[nos amis les gens] Un grand silence gazeux
(un studio)
Pierre M. : Tu sais qu’à une époque, les gens adoraient se suicider au gaz de ville ? Ca ne sentait rien et ça tuait vite. Il suffisait d’ouvrir le four, d’allumer le gaz, de poser la tête sur la grille et d’attendre un peu. On mourait asphyxié. Accessoirement, à un moment ou un autre, quelqu’un entrait dans la pièce, allumait la lumière et boum ! Tout le quartier y passait. Donc, on a changé la composition du gaz de ville pour qu’il ne tue plus, et on l’a mélangé avec je ne sais trop quelle saleté pour qu’il pue l’ail. Il y a une usine qui fabrique cette odeur immonde. Et un jour, l’usine a eu une fuite : tout l’ouest parisien s’est mis à puer le gaz de ville, tu te souviens ?
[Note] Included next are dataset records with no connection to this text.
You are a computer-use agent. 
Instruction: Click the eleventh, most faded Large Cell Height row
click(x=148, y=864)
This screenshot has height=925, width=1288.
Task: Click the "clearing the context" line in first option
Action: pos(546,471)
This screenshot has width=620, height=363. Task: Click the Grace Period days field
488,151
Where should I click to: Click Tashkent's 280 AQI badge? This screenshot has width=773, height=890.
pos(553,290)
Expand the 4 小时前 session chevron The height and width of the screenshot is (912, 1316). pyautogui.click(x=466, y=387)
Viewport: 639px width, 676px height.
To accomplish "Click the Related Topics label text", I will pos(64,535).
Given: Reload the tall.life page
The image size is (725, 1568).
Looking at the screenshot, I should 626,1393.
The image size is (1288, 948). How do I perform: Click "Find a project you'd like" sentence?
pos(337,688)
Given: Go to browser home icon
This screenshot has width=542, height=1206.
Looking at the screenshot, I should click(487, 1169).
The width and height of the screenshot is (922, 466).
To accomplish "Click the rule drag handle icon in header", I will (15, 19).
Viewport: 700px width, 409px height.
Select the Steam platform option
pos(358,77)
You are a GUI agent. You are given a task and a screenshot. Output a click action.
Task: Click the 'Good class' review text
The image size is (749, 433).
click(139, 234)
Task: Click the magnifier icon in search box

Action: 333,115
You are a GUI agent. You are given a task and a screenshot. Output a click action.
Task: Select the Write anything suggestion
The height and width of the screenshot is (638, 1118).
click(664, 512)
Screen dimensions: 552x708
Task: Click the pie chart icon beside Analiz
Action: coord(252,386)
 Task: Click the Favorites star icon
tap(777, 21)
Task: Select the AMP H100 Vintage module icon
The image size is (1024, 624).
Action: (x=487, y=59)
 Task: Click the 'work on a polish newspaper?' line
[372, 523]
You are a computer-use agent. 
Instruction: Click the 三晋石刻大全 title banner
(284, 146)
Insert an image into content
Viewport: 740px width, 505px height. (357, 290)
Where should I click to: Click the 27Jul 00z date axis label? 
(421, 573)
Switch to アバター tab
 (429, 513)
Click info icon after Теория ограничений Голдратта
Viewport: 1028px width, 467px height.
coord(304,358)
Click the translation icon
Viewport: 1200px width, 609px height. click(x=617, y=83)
Le lendemain, coïncidence, il y a je ne sais plus quelle cérémonie du souvenir de la seconde guerre mondiale, avec duplex Paris-Berlin, tout un tremblement. Le journaliste envoyé spécial en Allemagne appelle de Berlin, tout fier :
– Alors, comme ça va à Paris ?
Sa correspondante à Paris, grande forme :
– Ouh ! Ici, ça sent le gaz !
Il y a eu un de ces blancs.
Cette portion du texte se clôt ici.